Cargo Ship Draws Phallic Shape with Route Before Becoming Wedged in Suez Canal

just to reiterate: about 10 percent of world trade has been at a standstill for 2 days bec

The MV Ever Given clogged one of the most vital shipping routes in the world, after its route traced a familiar shape in the Red Sea.

A 200,000 metric ton mega-ship was stranded diagonally across the Suez Canal on Wednesday, causing the mother of all traffic jams. The 1312 foot long, 193 foot wide MV Ever Given is registered in Panama, and currently leased by Taiwan-based shipping company Evergreen.

Ship watchers noticed the vessel had traced a phallic shape in its route on the Red Sea before it entered and became stuck in the Suez Canal. In a now-viral video posted to YouTube on Wednesday to the “VesselFinder” channel, the MV Ever Given‘s route meanders through what appears to be a crude depiction of male anatomy.

But the so-called “dick ship” would have already drawn plenty of eyes even without the nautical — and seemingly coincidental — penis. Once it left the Red Sea to pass through the Suez Canal, The Suez Canal Authority said a gale-force sand storm wrested control of the behemoth from its operators, wedging it tightly across the entire width of one of the world’s most crucial trade passages.

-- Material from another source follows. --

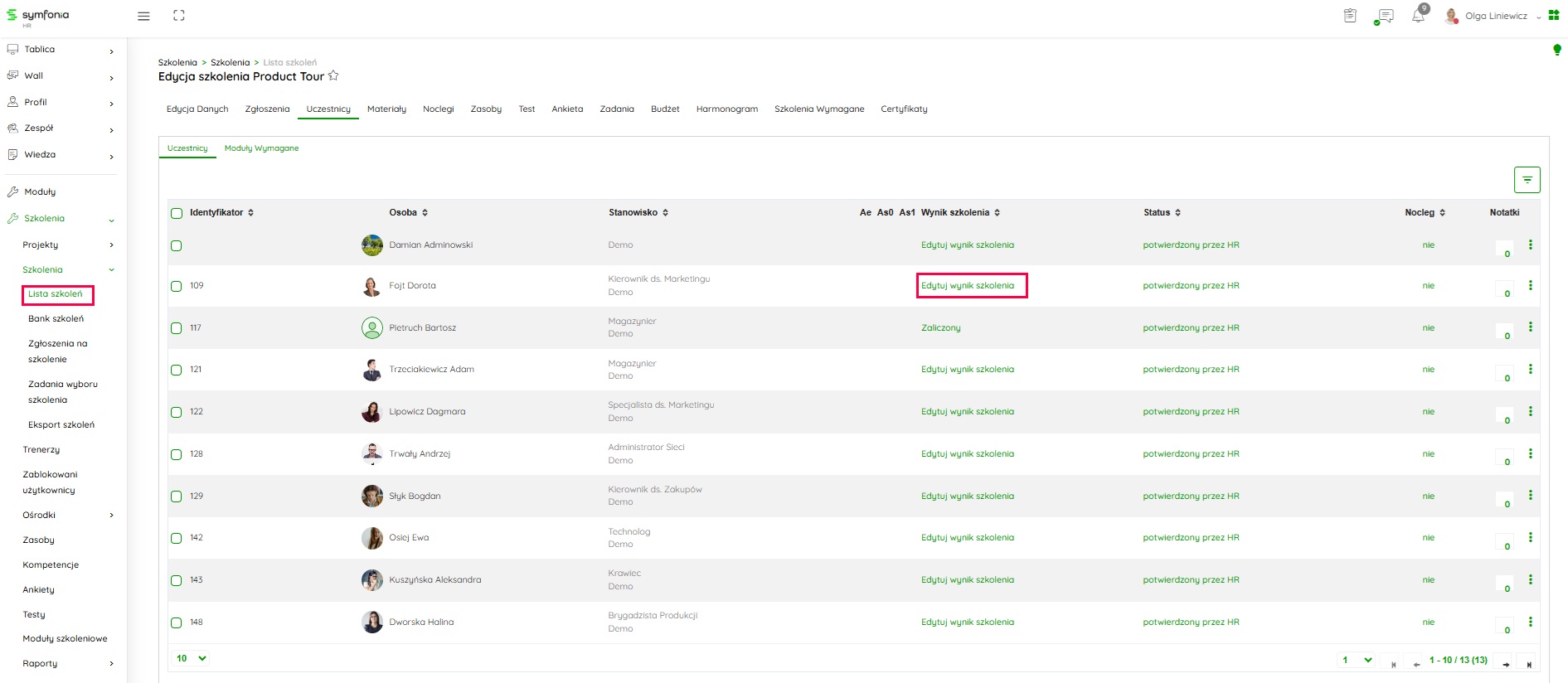The width and height of the screenshot is (1568, 683).
Task: Toggle fullscreen mode icon
Action: 179,16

“Gusting winds of 30 knots caused the container ship to deviate from its course, suspectedly leading to the grounding,” Evergreen confirmed in a statement released Thursday. “Evergreen has urged the shipowner to investigate the cause of this accident, and work closely with Suez Canal Authority and related agencies to refloat the stranded ship as soon as possible.”

The Suez Canal is a man-made waterway opened in 1869, linking the Mediterranean to the Red Sea. It is utilized by at least 10% of international sea trade via an average of 50 such ships every day, and its current blockage could mean “catastrophic” delays to shipments of oil, manufacturing goods, food, oil, and even coronavirus vaccines.

“Because of COVID, you know how badly things have slowed down with moving goods, and now all of a sudden you add this and you’re going to have a delay getting goods to markets,” Maritime historian Dr. Sal Mercogliano told BBC Radio’s Today. “Ten percent of the world’s trade goes through the Suez Canal and you average about 50 vessels a day and we’re in the second day of not being able to move any vessels.”

Already, delays have caused oil prices to spike by 4.6%. Suez Canal Authority chairman Admiral Osama Rabie said “rescue and tug units are continuing their efforts” to free the ship. At least eight tugboats are currently involved.